▸ **WHAT TO DO**:
Each line of the records containing "Notion" is to be copied out and returned.

Data items:
:::::

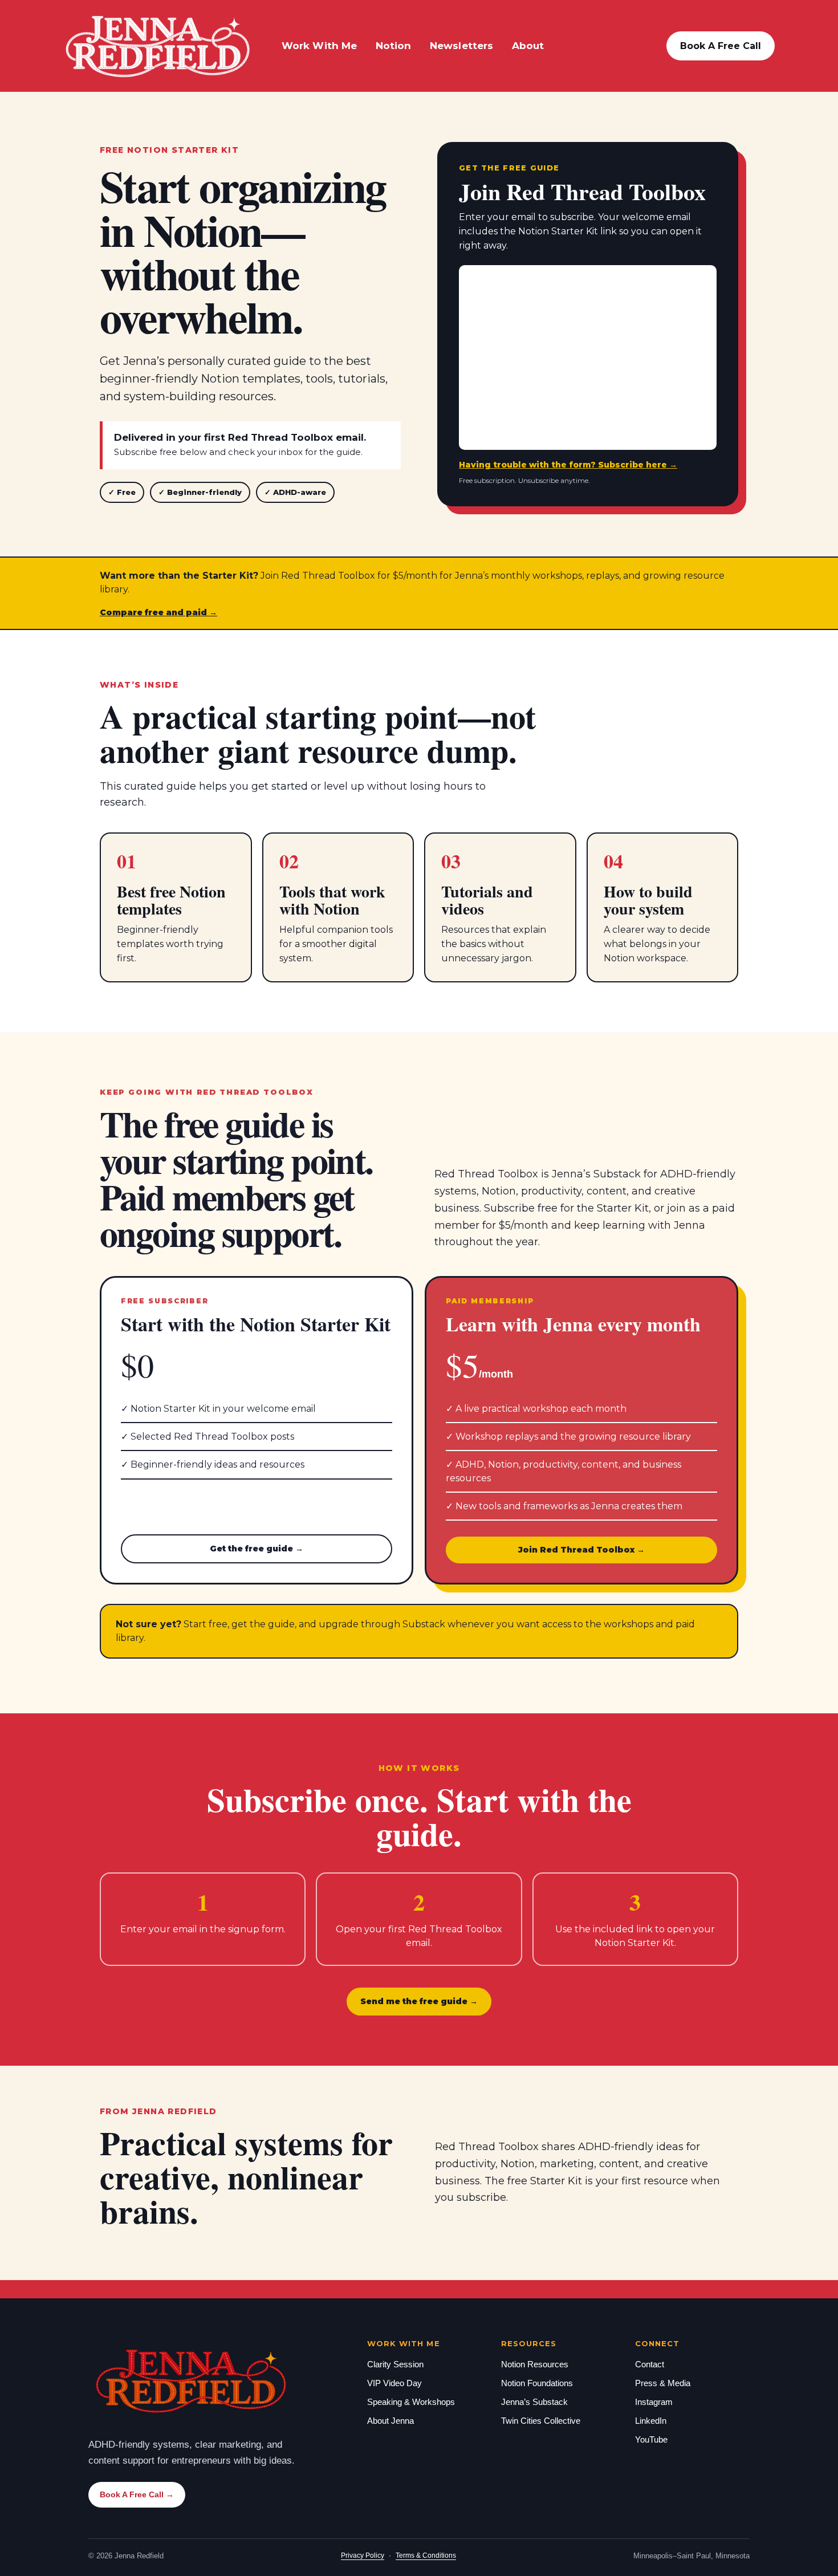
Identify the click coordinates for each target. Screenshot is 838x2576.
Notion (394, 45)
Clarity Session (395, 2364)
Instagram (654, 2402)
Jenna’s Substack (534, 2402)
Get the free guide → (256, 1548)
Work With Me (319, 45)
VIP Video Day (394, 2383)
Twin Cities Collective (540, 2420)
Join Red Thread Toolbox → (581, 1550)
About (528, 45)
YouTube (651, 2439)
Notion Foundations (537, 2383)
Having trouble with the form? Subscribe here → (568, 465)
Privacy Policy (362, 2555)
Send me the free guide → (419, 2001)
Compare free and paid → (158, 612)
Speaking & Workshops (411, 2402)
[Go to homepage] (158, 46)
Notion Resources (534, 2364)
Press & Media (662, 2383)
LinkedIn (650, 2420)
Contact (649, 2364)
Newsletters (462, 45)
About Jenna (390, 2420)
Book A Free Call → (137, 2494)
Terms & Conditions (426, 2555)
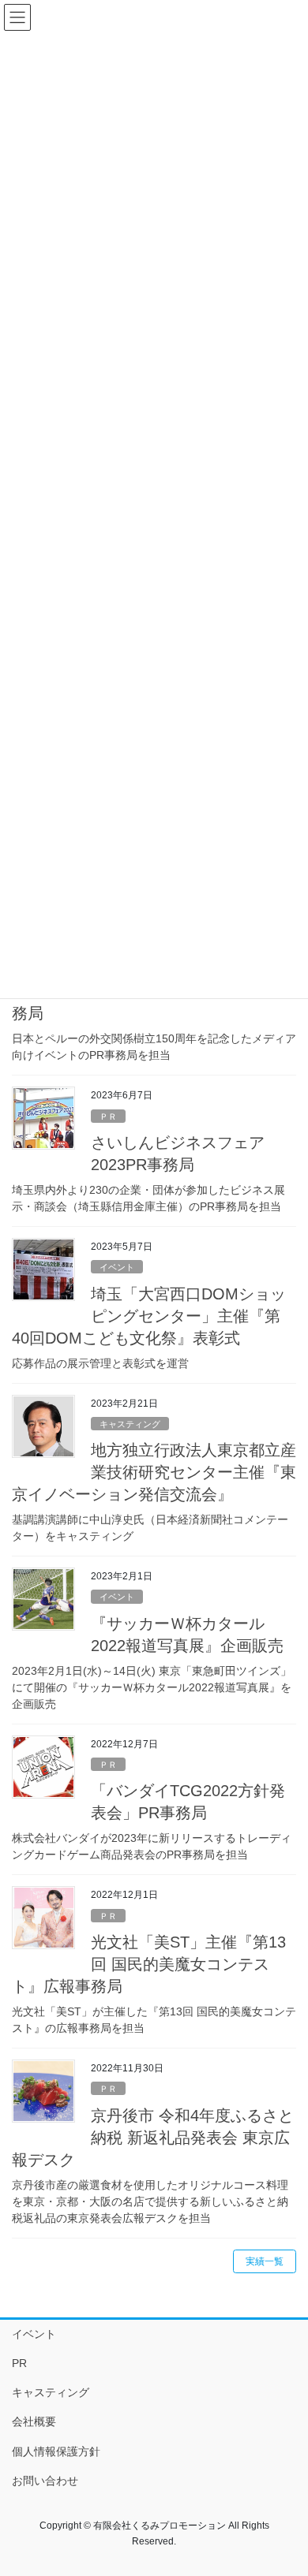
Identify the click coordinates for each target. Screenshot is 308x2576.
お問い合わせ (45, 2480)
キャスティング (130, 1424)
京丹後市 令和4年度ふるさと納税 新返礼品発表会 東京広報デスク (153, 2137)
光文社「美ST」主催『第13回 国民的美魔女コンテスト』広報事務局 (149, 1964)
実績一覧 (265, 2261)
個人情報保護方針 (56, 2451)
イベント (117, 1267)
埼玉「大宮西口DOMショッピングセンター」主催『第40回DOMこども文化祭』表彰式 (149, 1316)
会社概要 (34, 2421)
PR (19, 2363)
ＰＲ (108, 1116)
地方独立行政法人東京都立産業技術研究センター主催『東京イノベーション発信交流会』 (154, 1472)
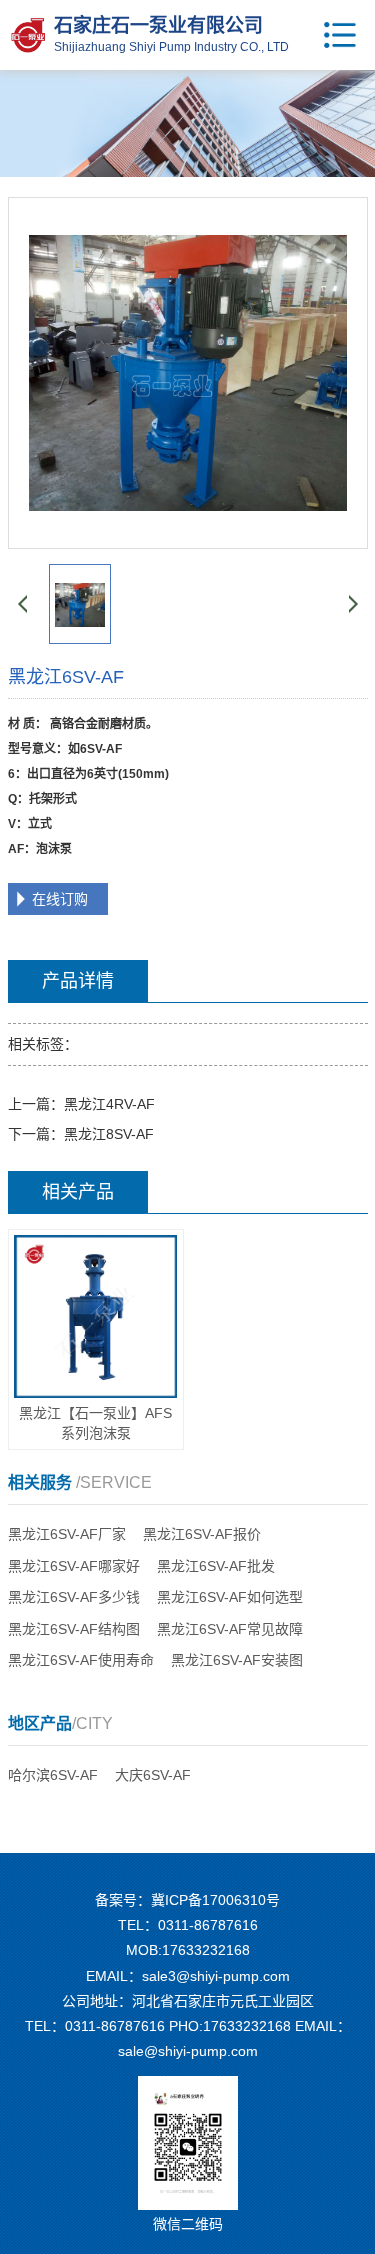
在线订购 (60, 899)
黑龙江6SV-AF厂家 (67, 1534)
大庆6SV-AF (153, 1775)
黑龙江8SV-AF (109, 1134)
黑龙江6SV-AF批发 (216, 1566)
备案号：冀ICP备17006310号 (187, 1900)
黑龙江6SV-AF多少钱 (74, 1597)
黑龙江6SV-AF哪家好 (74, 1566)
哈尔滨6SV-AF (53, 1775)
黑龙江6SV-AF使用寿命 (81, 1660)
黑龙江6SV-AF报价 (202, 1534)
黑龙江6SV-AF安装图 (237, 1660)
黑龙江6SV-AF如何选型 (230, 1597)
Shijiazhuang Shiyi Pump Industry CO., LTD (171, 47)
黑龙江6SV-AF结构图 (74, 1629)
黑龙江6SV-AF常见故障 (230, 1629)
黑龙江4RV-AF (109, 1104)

:::::

▸ **EXPECTED ANSWER**:
Notion (394, 45)
Notion Foundations (537, 2383)
Notion Resources (534, 2364)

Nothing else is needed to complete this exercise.